À luz da moral política arendtiana, a mentira se revelou, portanto, como um problema, além de político, moral. Para Alberto do Amaral (2020), a mentira na política é profundamente negativa, pois os seus efeitos são devastadores para as relações sociais no Brasil, e em qualquer parte do mundo: “o primeiro é levar ao erro, o segundo é o engano e o terceiro é a violência. A mentira contradiz os fatos e a contradição dos fatos tem como reação, por parte da população, a violência”.

Hoje, como alerta Mauro Iasi (2023), há “uma emergência espetacular da mentira como arma política, onde os meios digitais, algoritmos, redes sociais e plataformas, apenas potencializam a profundidade e a dimensão dos efeitos da falsificação dos fatos, inverdades e manipulações”.

No caso da política, o mentiroso é nocivo ao coletivo, pois, nivela a política à arte da trapaça. Onde tenta impregnar no senso comum que todo político, ou quem está na política, é, por princípio, um bandido e corrupto, que só pensa nele, fazendo tudo só para ele e por ele. Para tanto, usa da mentira com o intuito de desestabilizar o processo eleitoral e dissimular a própria falta de caráter.

Conforme Terry Eagleton (1997), “[...] a mentira é um componente de toda ideologia e não um simples fator contingente”. Isto é, mesmo expressando a materialidade real da qual parte, toda ideologia, enquanto uma forma de controle social, implica em inversão e falsificações.

Na política, o mentiroso se engana ao crê que só o poder econômico amarra os enganados. Quando "os estímulos para a ação são muito contrastantes", estes levam o povo à "imobilidade", à "irrequietude, isto é, descontentamento, insatisfação" (GRAMSCI, 2001).

════════════════

Perguntas:
(1) Responda com base no texto sobre a mentira na política:
(a) Quais são os três efeitos da mentira na política apontados por Alberto do Amaral?
(b) Segundo Terry Eagleton, a mentira é um componente de quê?
(c) Que meios, segundo Mauro Iasi, potencializam os efeitos da falsificação dos fatos?
(2) Extraia do texto sobre a mentira na política o trecho entre "No caso da política, o" e "falta de caráter.", incluindo ambos.

Listagem:
════════════════

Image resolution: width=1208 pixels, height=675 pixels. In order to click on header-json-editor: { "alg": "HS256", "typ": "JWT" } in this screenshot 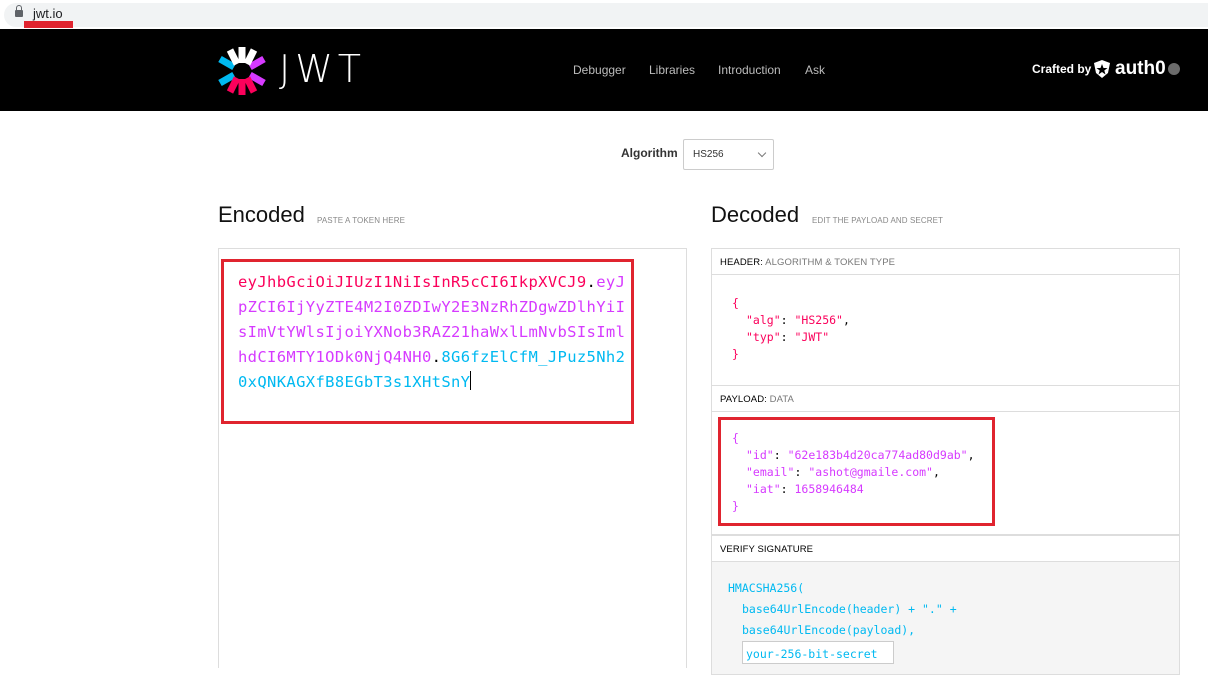, I will do `click(946, 319)`.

════════════════

Respostas:
(1)
(a) Levar ao erro, o engano e a violência.
(b) De toda ideologia.
(c) Os meios digitais, os algoritmos, as redes sociais e as plataformas.

(2)
No caso da política, o mentiroso é nocivo ao coletivo, pois, nivela a política à arte da trapaça. Onde tenta impregnar no senso comum que todo político, ou quem está na política, é, por princípio, um bandido e corrupto, que só pensa nele, fazendo tudo só para ele e por ele. Para tanto, usa da mentira com o intuito de desestabilizar o processo eleitoral e dissimular a própria falta de caráter.